Time series forecasts improve by learning from past outcomes
When Tomorrow Becomes Today: Self-Evolving Policies for Agentic Time-Series Forecasting
Machine LearningArtificial Intelligence
Summary
Predicting future trends can be tricky when the system itself changes over time, making some methods better at certain moments. The authors introduce TimEvolve, a new forecasting system that learns from actual past results to improve future predictions and decides which forecasting methods to trust based on experience. Unlike earlier approaches, TimEvolve adapts its strategy continuously by using feedback from real outcomes to update how it combines models and interventions. Tests show it outperforms many existing methods across several scenarios where the underlying systems evolve.
What this means in practice
- •For financial analysts: Enhance investment decision tools by adapting forecasts to evolving market dynamics using outcome-driven model trust updates.

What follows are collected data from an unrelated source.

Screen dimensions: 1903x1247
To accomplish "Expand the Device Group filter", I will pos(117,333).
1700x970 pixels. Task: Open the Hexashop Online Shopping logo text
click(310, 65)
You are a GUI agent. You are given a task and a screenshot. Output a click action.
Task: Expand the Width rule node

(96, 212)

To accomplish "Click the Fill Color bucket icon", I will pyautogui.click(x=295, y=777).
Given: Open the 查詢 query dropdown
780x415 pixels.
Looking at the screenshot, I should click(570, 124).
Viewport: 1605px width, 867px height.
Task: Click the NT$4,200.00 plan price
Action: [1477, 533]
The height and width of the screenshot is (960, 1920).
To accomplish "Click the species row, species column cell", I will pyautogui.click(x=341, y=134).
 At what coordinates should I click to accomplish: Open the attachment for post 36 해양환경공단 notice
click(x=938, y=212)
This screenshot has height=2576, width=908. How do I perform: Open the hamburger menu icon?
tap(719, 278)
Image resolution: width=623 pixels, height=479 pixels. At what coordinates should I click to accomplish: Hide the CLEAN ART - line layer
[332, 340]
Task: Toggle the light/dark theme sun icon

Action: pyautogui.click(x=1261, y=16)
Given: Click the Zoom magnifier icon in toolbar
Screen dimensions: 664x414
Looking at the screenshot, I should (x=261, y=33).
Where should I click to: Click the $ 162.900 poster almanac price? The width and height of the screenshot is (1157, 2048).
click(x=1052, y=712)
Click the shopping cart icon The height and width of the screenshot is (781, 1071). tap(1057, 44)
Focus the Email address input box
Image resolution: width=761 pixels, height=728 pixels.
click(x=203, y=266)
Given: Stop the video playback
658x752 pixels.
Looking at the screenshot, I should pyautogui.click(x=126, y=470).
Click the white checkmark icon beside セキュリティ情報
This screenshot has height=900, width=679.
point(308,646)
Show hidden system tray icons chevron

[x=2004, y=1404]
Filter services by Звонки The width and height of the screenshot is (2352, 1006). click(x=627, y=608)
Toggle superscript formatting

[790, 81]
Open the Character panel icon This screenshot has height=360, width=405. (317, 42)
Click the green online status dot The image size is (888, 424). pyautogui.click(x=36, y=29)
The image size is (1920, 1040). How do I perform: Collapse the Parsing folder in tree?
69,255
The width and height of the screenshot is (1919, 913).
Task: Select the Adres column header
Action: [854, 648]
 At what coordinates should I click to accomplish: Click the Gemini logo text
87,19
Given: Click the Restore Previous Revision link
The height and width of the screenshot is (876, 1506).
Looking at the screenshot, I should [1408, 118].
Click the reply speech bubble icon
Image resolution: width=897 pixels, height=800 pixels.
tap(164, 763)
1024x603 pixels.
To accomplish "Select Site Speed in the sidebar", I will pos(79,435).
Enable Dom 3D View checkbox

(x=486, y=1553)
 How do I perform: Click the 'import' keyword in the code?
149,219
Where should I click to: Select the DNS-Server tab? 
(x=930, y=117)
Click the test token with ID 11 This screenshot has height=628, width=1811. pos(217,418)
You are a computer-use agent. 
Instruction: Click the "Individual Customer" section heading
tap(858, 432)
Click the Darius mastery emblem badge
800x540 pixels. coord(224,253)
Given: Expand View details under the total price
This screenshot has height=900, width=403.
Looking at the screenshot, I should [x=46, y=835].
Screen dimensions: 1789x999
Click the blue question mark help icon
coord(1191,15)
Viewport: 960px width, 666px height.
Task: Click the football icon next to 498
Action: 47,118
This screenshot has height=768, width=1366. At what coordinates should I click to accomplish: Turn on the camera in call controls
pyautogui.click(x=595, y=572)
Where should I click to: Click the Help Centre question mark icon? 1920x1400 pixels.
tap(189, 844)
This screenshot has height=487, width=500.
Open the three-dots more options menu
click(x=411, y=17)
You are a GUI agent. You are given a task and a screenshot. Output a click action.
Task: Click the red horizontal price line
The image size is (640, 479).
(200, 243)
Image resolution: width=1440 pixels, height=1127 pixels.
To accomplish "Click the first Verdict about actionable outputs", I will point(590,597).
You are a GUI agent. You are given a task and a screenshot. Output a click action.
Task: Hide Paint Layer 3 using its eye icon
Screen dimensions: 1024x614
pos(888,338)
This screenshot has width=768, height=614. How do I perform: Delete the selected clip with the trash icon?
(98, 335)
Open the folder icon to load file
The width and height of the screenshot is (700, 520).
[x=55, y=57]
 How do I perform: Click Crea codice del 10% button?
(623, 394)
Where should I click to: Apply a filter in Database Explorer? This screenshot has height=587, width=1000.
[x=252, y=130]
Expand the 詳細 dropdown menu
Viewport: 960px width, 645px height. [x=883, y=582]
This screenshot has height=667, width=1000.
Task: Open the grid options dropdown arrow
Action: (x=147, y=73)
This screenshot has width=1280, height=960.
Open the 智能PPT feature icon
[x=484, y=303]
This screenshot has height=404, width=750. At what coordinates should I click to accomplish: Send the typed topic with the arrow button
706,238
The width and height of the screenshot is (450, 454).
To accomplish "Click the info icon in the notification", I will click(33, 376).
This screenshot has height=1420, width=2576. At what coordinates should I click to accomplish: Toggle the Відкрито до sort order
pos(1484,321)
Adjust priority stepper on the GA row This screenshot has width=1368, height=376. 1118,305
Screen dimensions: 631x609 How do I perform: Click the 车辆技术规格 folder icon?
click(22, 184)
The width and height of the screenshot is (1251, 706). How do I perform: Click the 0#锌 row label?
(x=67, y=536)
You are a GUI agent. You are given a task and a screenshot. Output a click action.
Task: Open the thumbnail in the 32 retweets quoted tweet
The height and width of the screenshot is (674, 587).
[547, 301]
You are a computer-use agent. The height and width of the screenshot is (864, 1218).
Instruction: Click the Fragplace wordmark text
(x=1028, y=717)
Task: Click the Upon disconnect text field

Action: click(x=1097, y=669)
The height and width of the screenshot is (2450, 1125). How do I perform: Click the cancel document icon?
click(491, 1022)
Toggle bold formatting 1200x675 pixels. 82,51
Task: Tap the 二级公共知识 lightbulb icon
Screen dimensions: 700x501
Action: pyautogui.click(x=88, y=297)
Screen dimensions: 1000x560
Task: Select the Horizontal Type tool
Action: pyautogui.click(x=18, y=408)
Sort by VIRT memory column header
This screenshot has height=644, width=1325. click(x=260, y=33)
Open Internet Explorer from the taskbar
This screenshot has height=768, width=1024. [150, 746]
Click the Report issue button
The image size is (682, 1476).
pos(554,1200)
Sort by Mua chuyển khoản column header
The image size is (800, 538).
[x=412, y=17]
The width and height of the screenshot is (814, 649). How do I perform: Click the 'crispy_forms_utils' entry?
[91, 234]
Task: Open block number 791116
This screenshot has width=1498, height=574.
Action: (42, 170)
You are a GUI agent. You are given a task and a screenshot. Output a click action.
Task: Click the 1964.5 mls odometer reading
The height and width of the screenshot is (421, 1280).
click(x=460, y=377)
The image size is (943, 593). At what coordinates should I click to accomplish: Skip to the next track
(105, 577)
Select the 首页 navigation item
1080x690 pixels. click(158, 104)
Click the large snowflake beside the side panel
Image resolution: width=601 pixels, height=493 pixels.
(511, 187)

- •For climate modelers: Improve accuracy of climate predictions by evolving forecasting policies based on feedback from previous observed conditions.
Authors
Yifan Hu, Xilin Dai, Zhiyuan Qu, Yiding Liu, Zewei Dong, Jiang-ming Yang, Qiang Xu
Abstract
Agentic time series forecasting concerns systems whose underlying mechanisms evolve, making the relative effectiveness of numerical models, reasoning strategies, and intervention rules inherently time-varying. Consequently, a time series agent must adapt the forecasts it produces and the orchestration policy that determines which components to trust and how to coordinate them. The deployment process naturally provides supervision for this adaptation as forecast horizons elapse and realized targets reveal the effectiveness of earlier decisions. Committing all numerical expert forecasts and candidate agent paths before target observation allows each realized outcome to evaluate the entire alternative set, providing delayed feedback without additional annotation. However, existing time series agents primarily incorporate prior experience through forecast refinement, reflection, or retrieval, without systematically converting realized outcomes into persistent updates to the joint orchestration policy governing later origins. To exploit this delayed feedback systematically, we introduce TimEvolve, a frozen-backbone time series agent that converts each realized outcome into persistent joint updates of expert trust, agent path selection, and intervention strength. A temporally ordered predict, reveal, and update protocol applies this feedback to subsequent forecasts. Experiments across eight Time-MMD domains show that TimEvolve achieves the best average MSE and MAE ranks among fifteen methods and the lowest errors on both metrics in seven domains. These results demonstrate the value of learning forecasting policies from the futures encountered during deployment.